«Цей сон снiгiв — мiй тихий смуток»

23 АПРЕЛЯ — 70 ЛЕТ СО ДНЯ РОЖДЕНИЯ ПОЭТА
ВАЛЕРИЯ ГОНЧАРЕНКО

Ровно 40 лет назад, в солнечный апрельский день, в квартире 58 по улице Пожарского, 5, в шумной и веселой компании мы отмечали 30-й день рождения Валерия Гончаренко, известного в городе, тогда опального, поэта и журналиста, близкого мне друга и коллеги по работе. Трудно представить, что сегодня ему могло бы исполниться 70 лет, в моей памяти он навсегда остался молодым!

Впервые я увидела его на вечере поэзии весной 1969 года в моей родной шестой школе, когда он был на взлете славы, после выхода в свет своего первого сборника стихов «Червоний Волосожар». Именно его выступление врезалось в мою память. Он был неординарным или, как сейчас говорят, харизматичным. Его рассыпчатые пшеничные волосы, большие голубые глаза, вгляд исподлобья, тонкий нос, чувственные ноздри, мощный голос, артистичная манера чтения стихов, темперамент — всё притягивало и завораживало. Помню, слушая его «Борщ», мне казалось, что я сама черпаю ложкой свежий горячий борщ, втягиваю носом его запах и слышу, как «хрумтить на зубах капуста молодим апетитним хрустом». А его лирика! Она тут же покорила всех наших девчонок. Ну кто мог устоять:

«Я накликав тебе піснями,
Я тобою радів і мучивсь…
І моїми ти стала снами,
І безсонням моїм жагучим».

КОРОТКАЯ ЗАДАЧА 1 ▸ Выпишите из строк ниже все строки, в которых встречается слово «checkbox».

СОХРАНЁННЫЕ СТРОКИ ▸
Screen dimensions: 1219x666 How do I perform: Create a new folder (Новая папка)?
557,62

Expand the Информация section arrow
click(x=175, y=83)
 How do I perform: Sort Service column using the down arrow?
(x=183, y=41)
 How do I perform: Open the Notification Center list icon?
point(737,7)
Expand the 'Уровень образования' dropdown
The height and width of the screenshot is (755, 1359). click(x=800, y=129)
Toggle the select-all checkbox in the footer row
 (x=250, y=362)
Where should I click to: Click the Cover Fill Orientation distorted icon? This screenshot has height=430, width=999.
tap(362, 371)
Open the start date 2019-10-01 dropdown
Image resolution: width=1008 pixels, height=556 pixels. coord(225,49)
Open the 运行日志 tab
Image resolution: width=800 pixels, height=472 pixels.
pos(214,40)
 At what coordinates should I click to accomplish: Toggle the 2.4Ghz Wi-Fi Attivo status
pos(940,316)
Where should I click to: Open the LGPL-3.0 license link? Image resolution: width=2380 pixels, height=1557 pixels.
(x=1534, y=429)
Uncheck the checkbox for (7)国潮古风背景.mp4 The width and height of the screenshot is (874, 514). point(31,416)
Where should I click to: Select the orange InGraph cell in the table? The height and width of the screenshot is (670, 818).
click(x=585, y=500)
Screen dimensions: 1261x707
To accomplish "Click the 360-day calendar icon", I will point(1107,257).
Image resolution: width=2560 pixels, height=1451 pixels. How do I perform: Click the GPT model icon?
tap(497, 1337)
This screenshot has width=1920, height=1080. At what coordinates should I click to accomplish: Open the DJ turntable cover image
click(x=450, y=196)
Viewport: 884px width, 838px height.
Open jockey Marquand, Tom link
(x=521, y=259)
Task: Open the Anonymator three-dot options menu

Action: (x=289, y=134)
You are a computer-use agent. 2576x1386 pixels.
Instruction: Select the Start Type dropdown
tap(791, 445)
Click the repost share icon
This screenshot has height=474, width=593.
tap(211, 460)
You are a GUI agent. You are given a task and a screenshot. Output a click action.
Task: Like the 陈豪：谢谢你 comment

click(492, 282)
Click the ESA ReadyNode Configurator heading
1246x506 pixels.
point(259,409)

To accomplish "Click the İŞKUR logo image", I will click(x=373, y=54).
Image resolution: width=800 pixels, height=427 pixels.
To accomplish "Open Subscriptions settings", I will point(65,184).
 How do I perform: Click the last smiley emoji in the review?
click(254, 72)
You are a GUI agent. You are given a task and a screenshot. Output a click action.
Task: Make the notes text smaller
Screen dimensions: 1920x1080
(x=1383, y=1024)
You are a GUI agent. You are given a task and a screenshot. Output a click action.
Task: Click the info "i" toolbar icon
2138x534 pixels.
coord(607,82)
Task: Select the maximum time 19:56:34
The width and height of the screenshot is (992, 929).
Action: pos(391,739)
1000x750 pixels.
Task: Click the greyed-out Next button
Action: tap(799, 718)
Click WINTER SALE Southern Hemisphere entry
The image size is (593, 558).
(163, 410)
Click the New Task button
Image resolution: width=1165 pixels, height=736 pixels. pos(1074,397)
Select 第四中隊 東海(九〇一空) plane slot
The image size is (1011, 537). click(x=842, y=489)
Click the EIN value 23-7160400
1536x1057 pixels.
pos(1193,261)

КОРОТКАЯ ЗАДАЧА 2 ▸
Ответьте по тексту о Валерии Гончаренко:
(a) Какая годовщина со дня рождения поэта отмечается 23 апреля?
(b) Как назывался первый сборник его стихов?
(c) По какому адресу праздновали его 30-й день рождения?

ГОТОВЫЙ ОТВЕТ 1 ▸
Toggle the select-all checkbox in the footer row
Uncheck the checkbox for (7)国潮古风背景.mp4 The width and height of the screenshot is (874, 514). point(31,416)

ГОТОВЫЙ ОТВЕТ 2 ▸
(a) 70 лет.
(b) «Червоний Волосожар».
(c) Улица Пожарского, 5, квартира 58.